As the electric vehicle (EV) market grows, it’s bound to create a booming recycling industry.
While most EVs have been around for less than a decade, analysts expect them to produce up to 200,000 tonnes of lithium-ion battery waste by 2040.
This situation will present new challenges concerning their collection, recycling, and disposal. The world will have to deal with a highly toxic issue if it doesn’t implement practical solutions. Proper recycling increases the environmental benefits of EVs.
Why Is It Essential to Recycle EV Batteries?
Li-ion batteries are the most expensive components of electric vehicles. These crucial parts also utilize a supply chain with far reaching environmental and human rights costs. Electric vehicle operations produce zero greenhouse gas emissions. However, their manufacturing process can account for up to 25% of the vehicle’s overall global warming emissions during its lifetime.
It’s crucial to keep lithium-ion batteries away from landfills due to their flammability and toxicity. Reusing and recycling them also contributes significantly to reducing demand for raw cobalt, nickel, and lithium. That’s because the extraction of these minerals has adverse environmental impacts. It affects local communities by polluting the air, soil, and water.
Essential Challenges to EV Battery Recycling
The chemical composition of EV batteries varies depending on the model. Although Li-ion batteries have had practical commercial use since the early 90s, the underlying technology is rapidly evolving. By 2030, they could have a significantly different appearance.
Another challenge concerns the lack of uniform shapes and sizes. EV batteries consist of individual cells organized in modules arranged in packs sealed with heavy-duty glue. These irregular form factors complicate the process of dismantling and recycling each battery.
In addition to taking hours, it raises the cost.
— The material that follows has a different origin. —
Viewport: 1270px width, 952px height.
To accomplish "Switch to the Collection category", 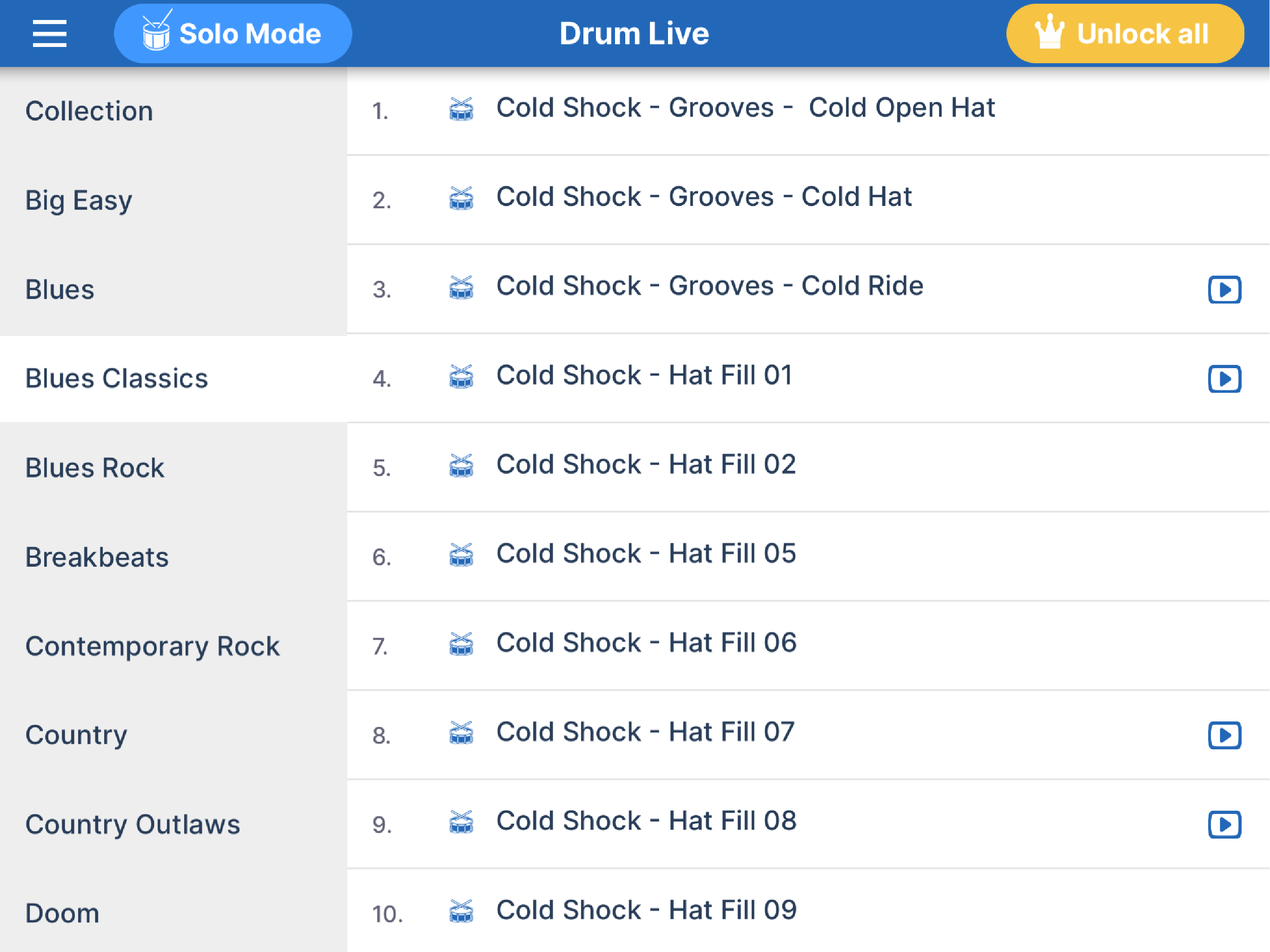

Ultimately, new materials become cheaper than recycled alternatives.
Why It Makes Sense to Reuse Before Recycling
Batteries lose about 2.3% of their energy capability every year. Therefore, a 10-year old unit might still have as much as 75% of its initial storage capacity. Energy storage is a booming industry that repurposes these batteries once the EVs reach their end of life.
They are used for energy storage in residences, as backups to the electric grid, and as a power source for robots. Reuse can double a battery’s useful lifetime before it’s ready for recycling.
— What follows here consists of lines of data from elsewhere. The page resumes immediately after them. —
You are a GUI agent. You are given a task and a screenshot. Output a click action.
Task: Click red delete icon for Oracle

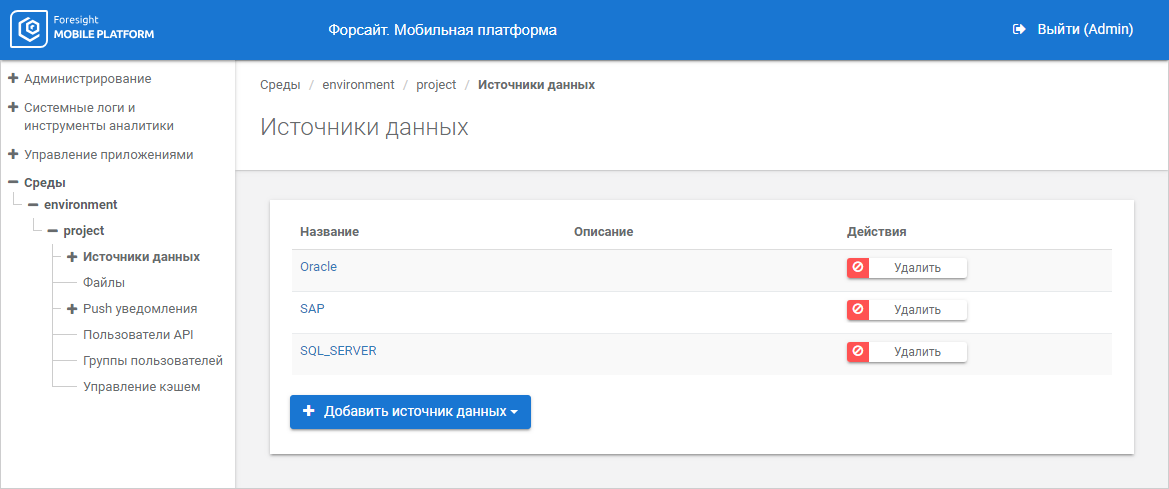[x=858, y=268]
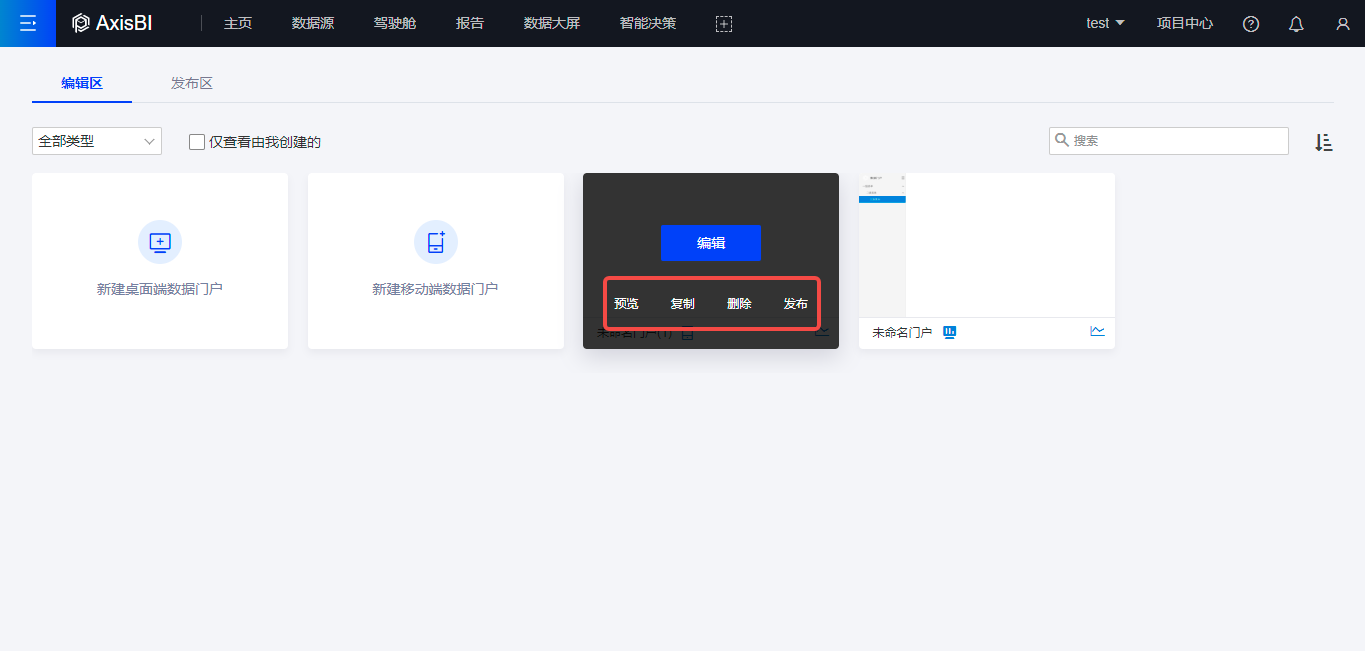1365x651 pixels.
Task: Open the user profile icon
Action: click(x=1342, y=24)
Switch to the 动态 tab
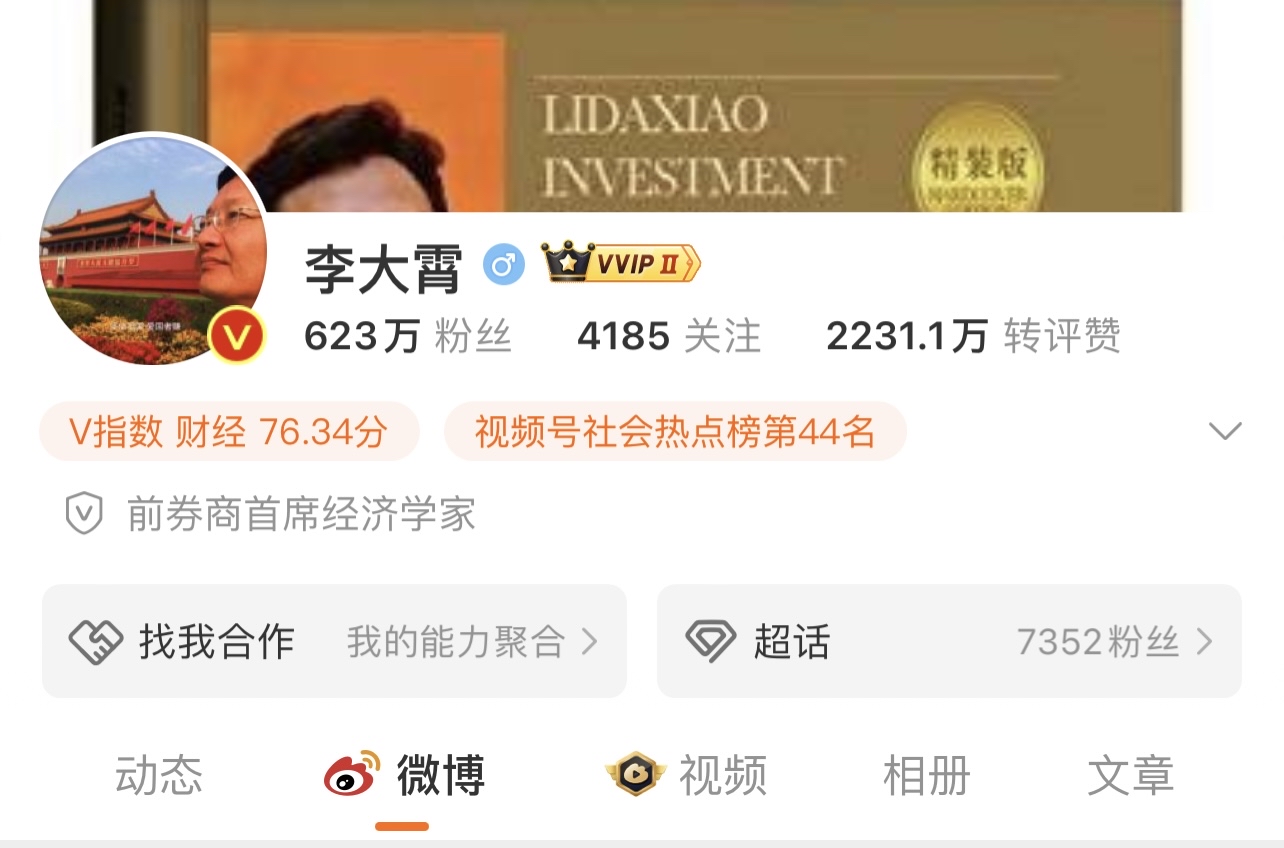Viewport: 1284px width, 848px height. click(159, 775)
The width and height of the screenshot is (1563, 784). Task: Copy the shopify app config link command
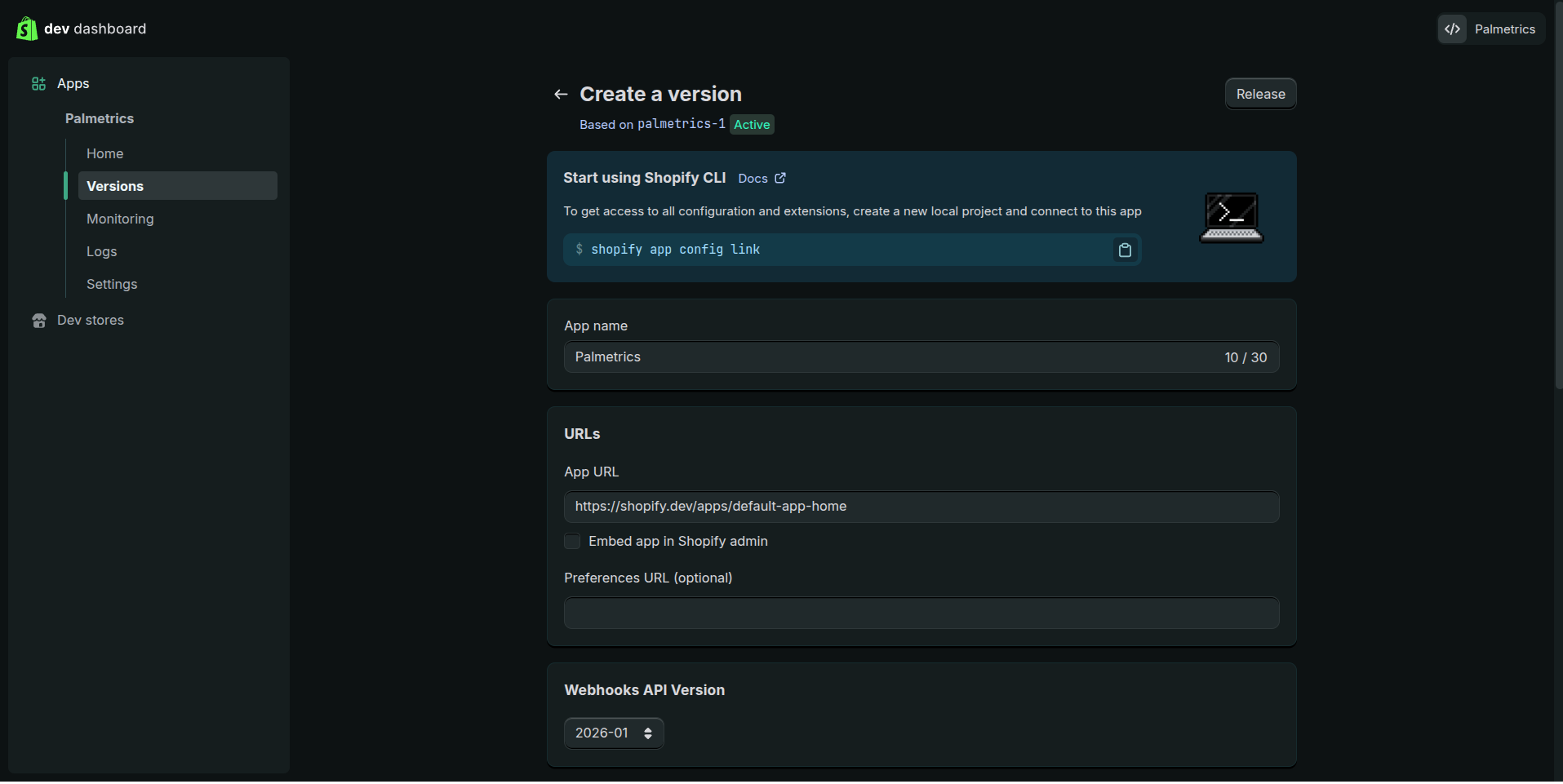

What Does EV Battery Recycling Entail?
Battery recycling occurs one pack at a time and begins by breaking the glues to retrieve individual cells. They are then dissolved in acid or burned. This step produces a sludge of potentially toxic by-products or charred materials. Burning utilizes high amounts of energy while using hazardous solvents.
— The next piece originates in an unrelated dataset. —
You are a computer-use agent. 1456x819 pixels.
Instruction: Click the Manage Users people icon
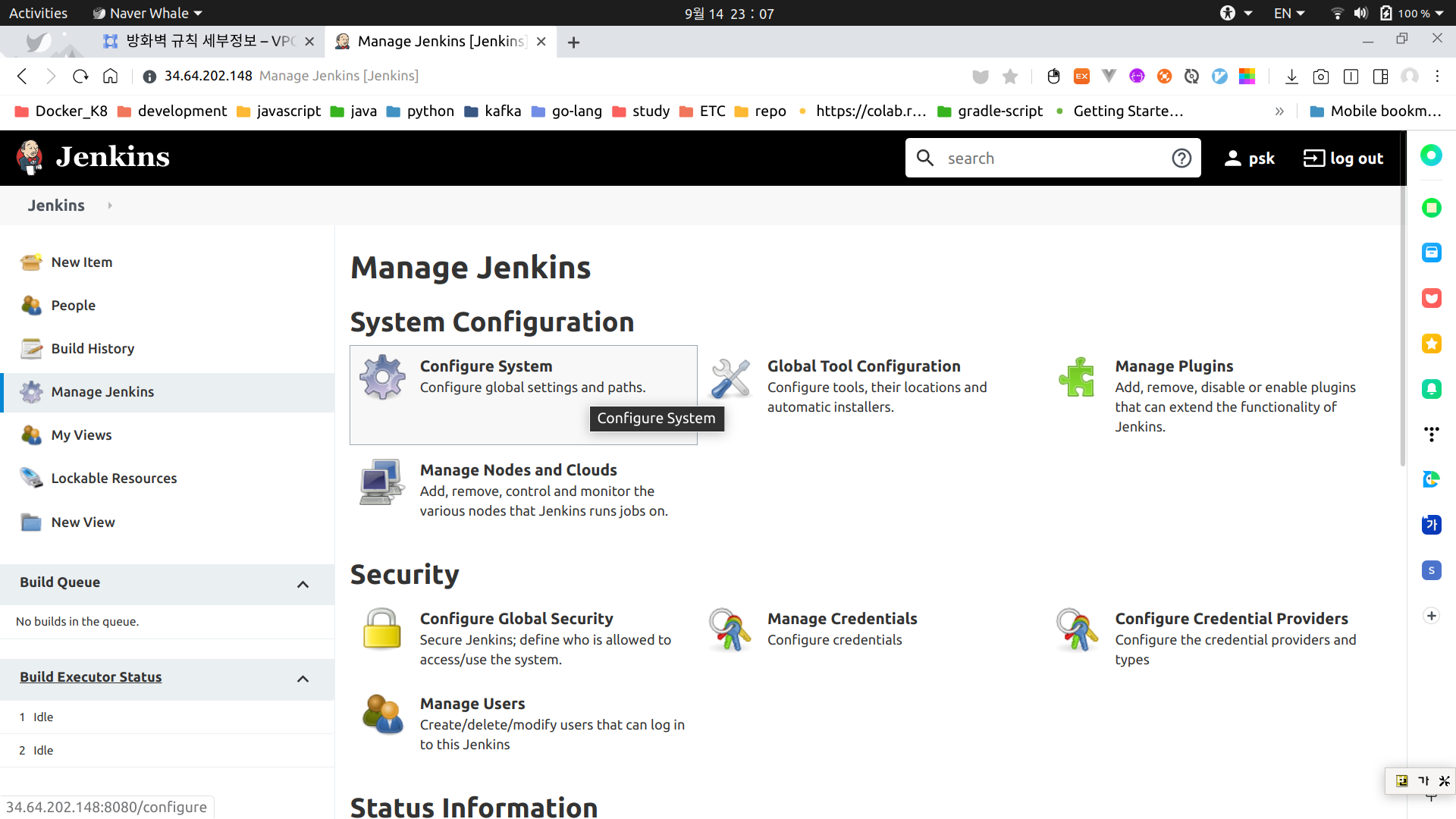point(382,714)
Researchers are yet to perfect less harmful or low-energy options, including water. Presently, manual dismantling has a material recovery rate of up to 80%. This figure is higher than solvents or fire. Recyclers target the more valuable nickel and cobalt in EV batteries because graphite and lithium are readily available.
Emerging chemical compositions reduce dependence on cobalt. Although it might produce more effective batteries, it will deny future recyclers a vital income source. Another profitable aspect of the recycling process may involve retrieving the intact anode and cathode instead of dismantling them into components.
EV Battery Recycling Policies
Regulations already exist to guide the manufacture and recycling of lithium-ion batteries. It’s easy to expand these sufficient requirements to incorporate EV batteries. They include:
Proper labeling is essential to efficient recycling. A majority of EV packs lack crucial information about the chemical composition of the electrolyte, anode, and cathode. This situation complicates the process for recyclers.
Content labels on batteries can follow guidelines similar to the resin ID code on plastics. They’ll enable easier sorting and processing, ultimately increasing recycling rates and lowering costs.
It’s not easy to harmonize design standards in a budding and disruptive industry such as EV manufacture. However, they’ll eventually emerge either via government regulation or the efforts of industry players.
The electric vehicle market can take notes from successful recycling solutions in other mature markets. Apart from lead-acid batteries, they include aluminum, glass, and car catalysts.
The heavy nature of batteries makes them expensive to ship. Therefore, it makes sense to manufacture them near car manufacturing facilities. In addition to reducing the overall cost of EVs, it will also lower greenhouse gas emissions during their life cycle.
Lead-acid battery recycling offers a model that EV battery producers, policymakers, and recyclers can emulate. More than 95% of lead-acid batteries undergo recycling, mainly due to harmonized manufacturing standards. The demand for foreign minerals will reduce because technologies will improve as stakeholders reap the benefits of cooperation.
Improving efficiencies between the manufacture and recycling of EV batteries is beneficial to the environment and the industry. It will make electric vehicles the most sensible and sustainable alternative to cars powered by fossil fuels.